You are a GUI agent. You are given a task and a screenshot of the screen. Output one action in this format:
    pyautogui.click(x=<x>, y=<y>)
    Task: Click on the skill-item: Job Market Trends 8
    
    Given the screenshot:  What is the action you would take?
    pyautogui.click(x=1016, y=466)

#####

## Job item
Return each line of the items that contains the string "action". Case counts.

## Answer section
You are a GUI agent. You are given a task and a screenshot of the screen. Output one action in this format:
    Given the screenshot:  What is the action you would take?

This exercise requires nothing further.